▶ **Exercise details**: Count the lines in the records below that contain the word "agent", and give only that number.

Stored items:
START

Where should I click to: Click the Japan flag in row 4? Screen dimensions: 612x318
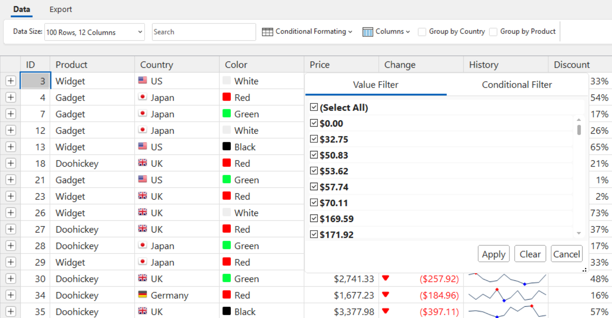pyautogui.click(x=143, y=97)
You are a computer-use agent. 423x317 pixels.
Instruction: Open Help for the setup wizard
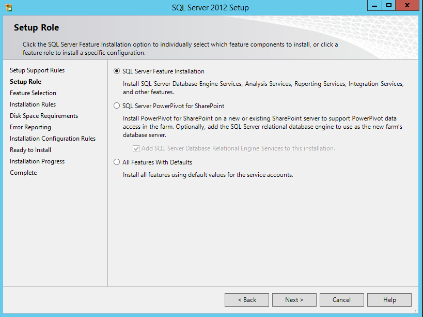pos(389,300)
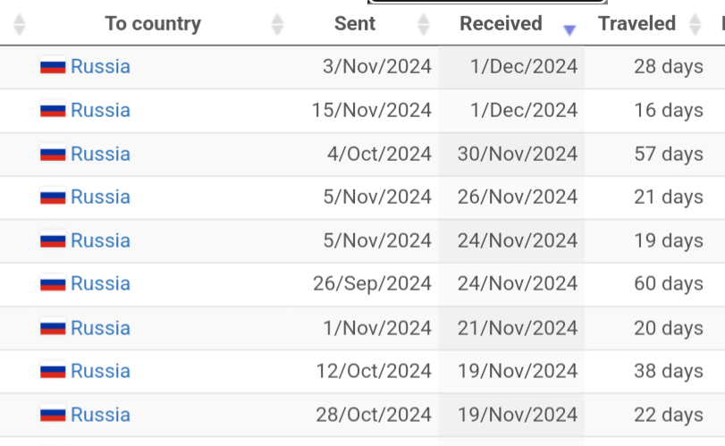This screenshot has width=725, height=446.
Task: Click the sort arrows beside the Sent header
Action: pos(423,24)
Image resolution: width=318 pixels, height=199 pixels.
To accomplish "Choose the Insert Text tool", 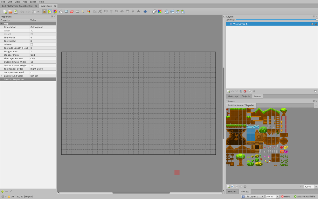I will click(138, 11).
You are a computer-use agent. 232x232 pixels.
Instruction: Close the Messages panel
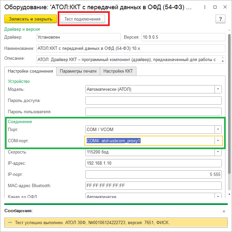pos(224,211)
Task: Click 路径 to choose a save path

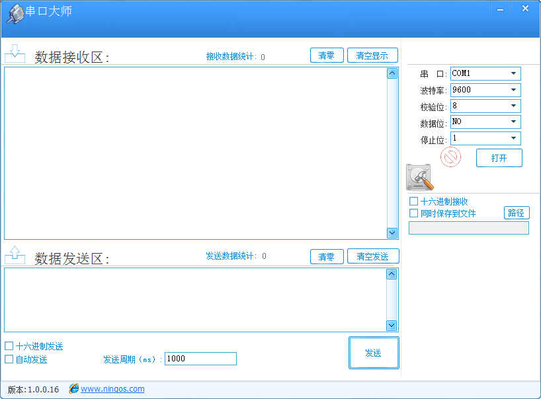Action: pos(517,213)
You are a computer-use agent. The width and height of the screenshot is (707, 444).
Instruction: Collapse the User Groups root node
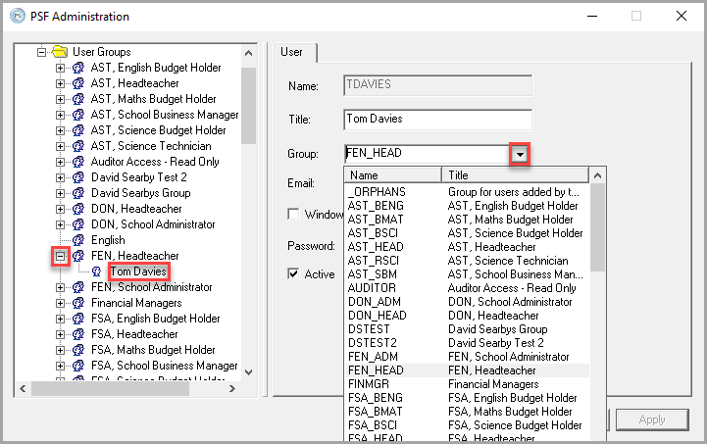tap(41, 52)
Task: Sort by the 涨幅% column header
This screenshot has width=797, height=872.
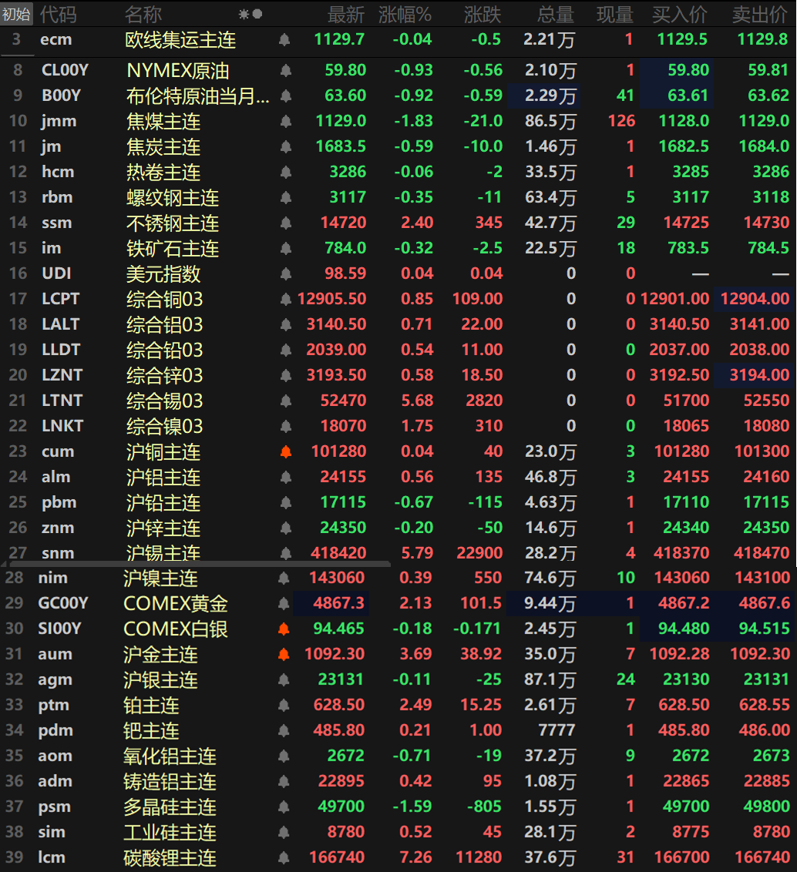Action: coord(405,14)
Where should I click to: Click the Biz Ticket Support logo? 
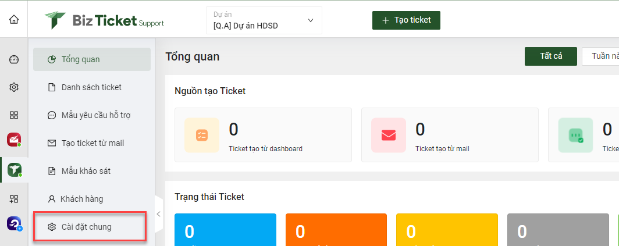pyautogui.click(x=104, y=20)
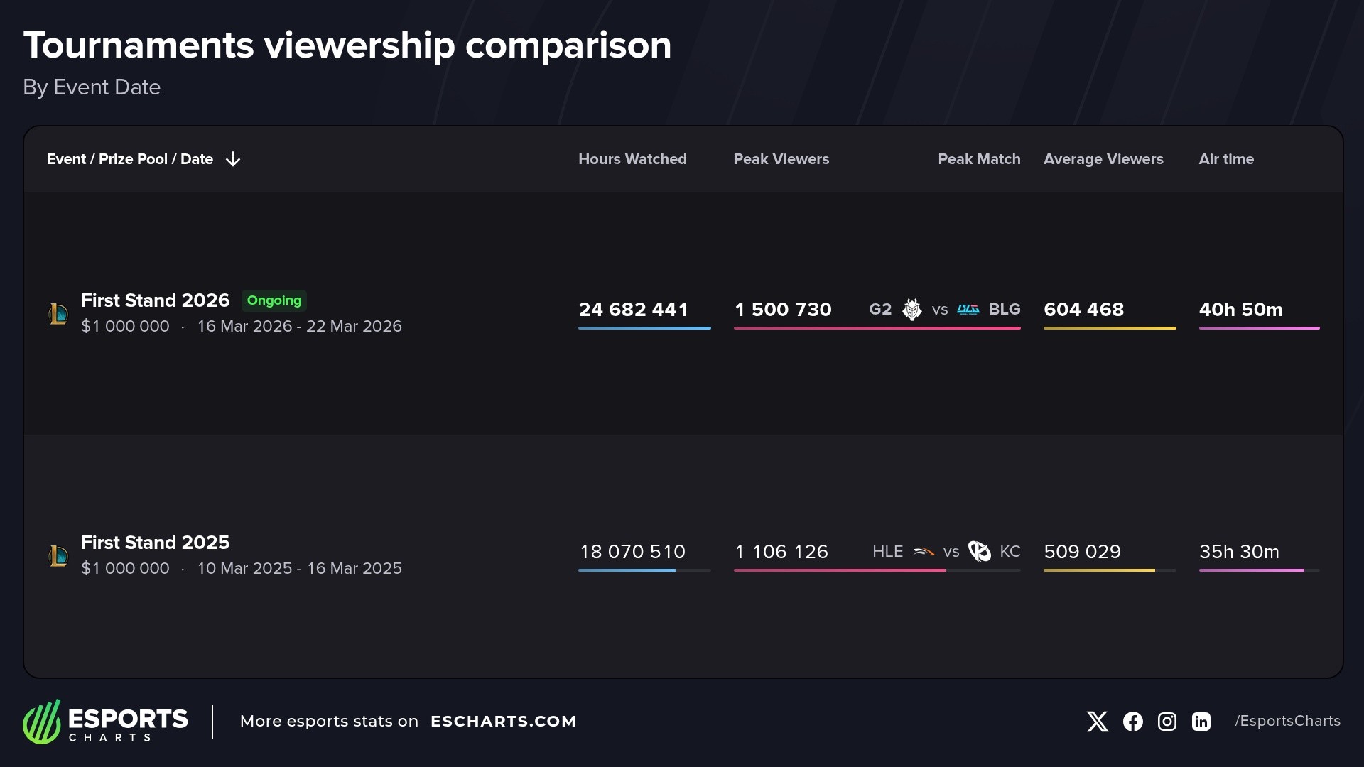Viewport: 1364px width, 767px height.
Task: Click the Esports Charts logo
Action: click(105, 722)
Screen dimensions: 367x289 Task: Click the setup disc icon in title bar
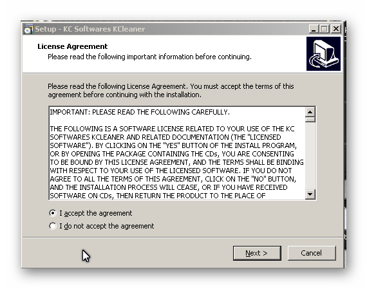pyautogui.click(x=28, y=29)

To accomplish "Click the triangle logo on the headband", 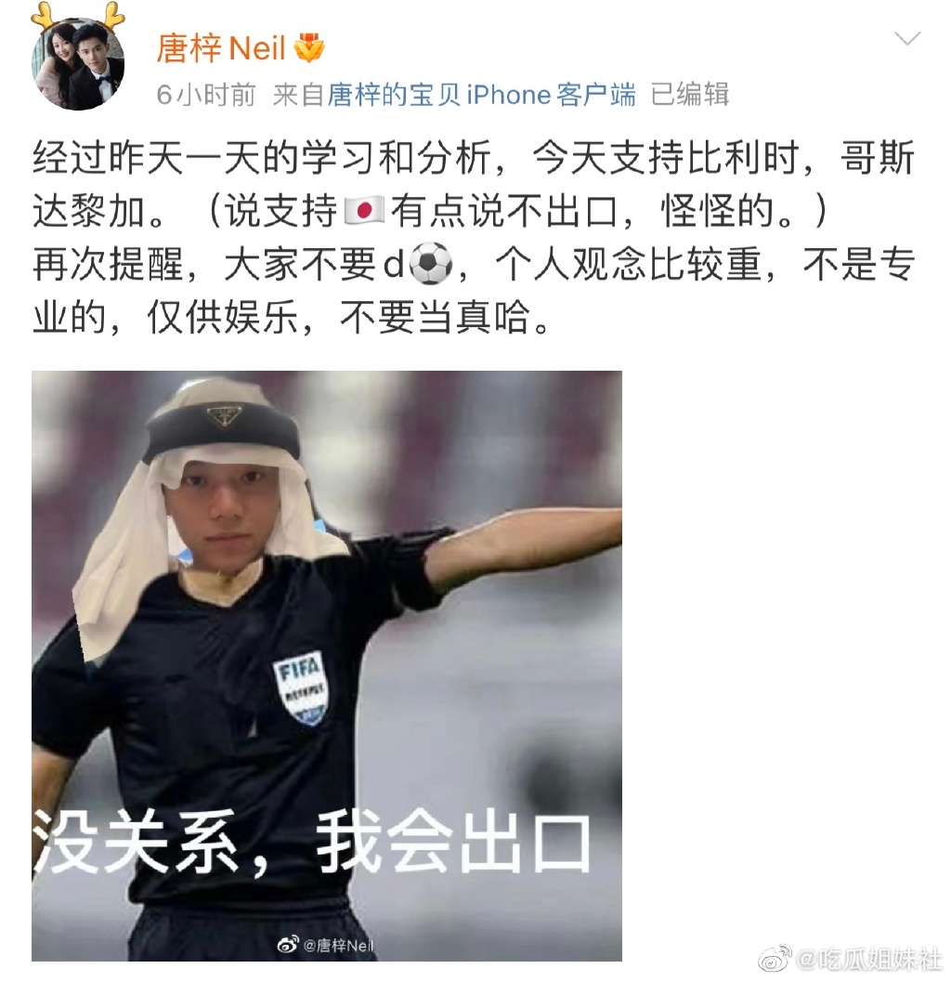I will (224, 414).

END

▶ **Full output**: 3